Global attributes are primitive values (numeric values/text strings) associated with a DataCollection as a whole, for instance, the simulation time of the current snapshot or the name of the input file from which the dataset was originally loaded. Furthermore, some analysis modifiers output their computation results as new global attributes and add them to the DataCollection. Global attributes are stored within the attributes Python dictionary of the DataCollection. Thus, adding, removing, or changing attributes is as simple as modifying a Python dictionary, e.g.:

data.attributes['dislocation_density'] =
    data.attributes['DislocationAnalysis.total_line_length'] / data.cell.volume

This code adds the new attribute dislocation_density to the DataCollection, whose value is calculated from the ratio of the total dislocation line length in a crystal (which has previously been computed by a DislocationAnalysisModifier in this example) and the simulation cell’s volume.

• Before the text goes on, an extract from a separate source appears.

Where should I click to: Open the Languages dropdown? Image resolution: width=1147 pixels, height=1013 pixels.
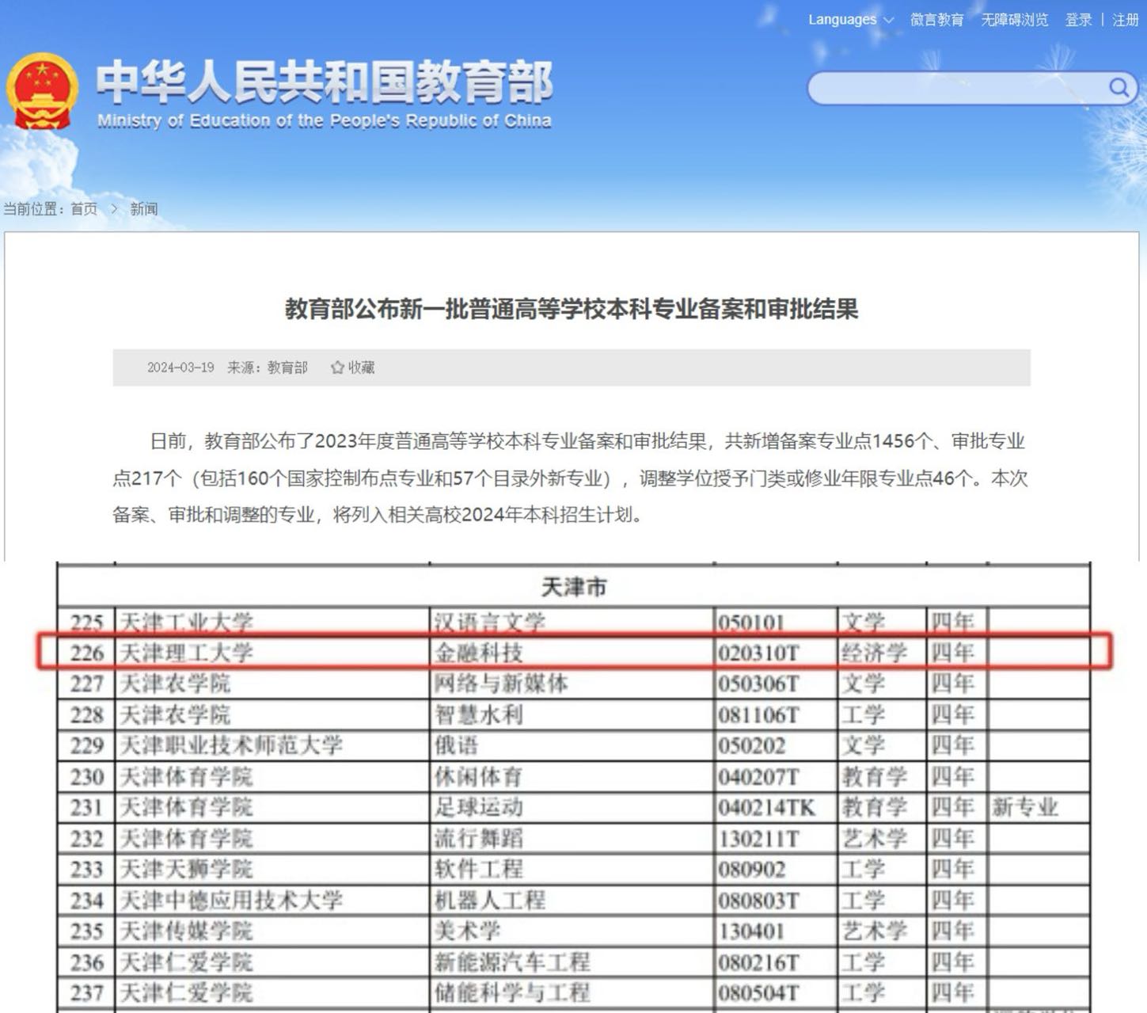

When modifying the attributes dictionary, the underscore notation is not needed, because the attributes dictionary is not an object that is ever shared between more than one data collection.

Modifying the simulation cell

The following code demonstrates how to set the three vectors spanning the SimulationCell by modifying the individual columns of the 3x4 matrix cell matrix:

data.cell_[:,0] = (3.15, 0, 0)  # Cell vector 'a'
data.cell_[:,1] = (0, 3.15, 0)  # Cell vector 'b'
data.cell_[:,2] = (0, 0, 3.30)  # Cell vector 'c'
data.cell_[:,3] = (0, 0, 0)     # Cell origin

Note that this will only change the dimensions of the simulation cell without affecting the contents of the cell, e.g., the a particle coordinates. If you want to rescale the cell together with the contents, consider using AffineTransformationModifier.

In-place application of modifiers

The built-in modifiers from the ovito.modifiers module are normally employed within a Pipeline, which produces a new DataCollection upon calling its compute() method. But it is also possible to directly apply a modifier to a trajectory snapshot and let it modify the data in-place. This is done by invoking the apply() method on a DataCollection:

threshold = -3.6
data.apply(ExpressionSelectionModifier(expression = f"PotentialEnergy < {threshold}"))

In this example, the two ad-hoc modifiers act on the data stored in the collection. This type of direct modifier application to an existing data collection can, in some situations, be easier than building and evaluating an entire pipeline containing the modifier(s). However, it only works for one trajectory snapshot at a time.

An typical use case for the DataCollection.apply() method is in Python modifier functions, where it allows you to invoke a built-in modifier of OVITO as a sub-operation.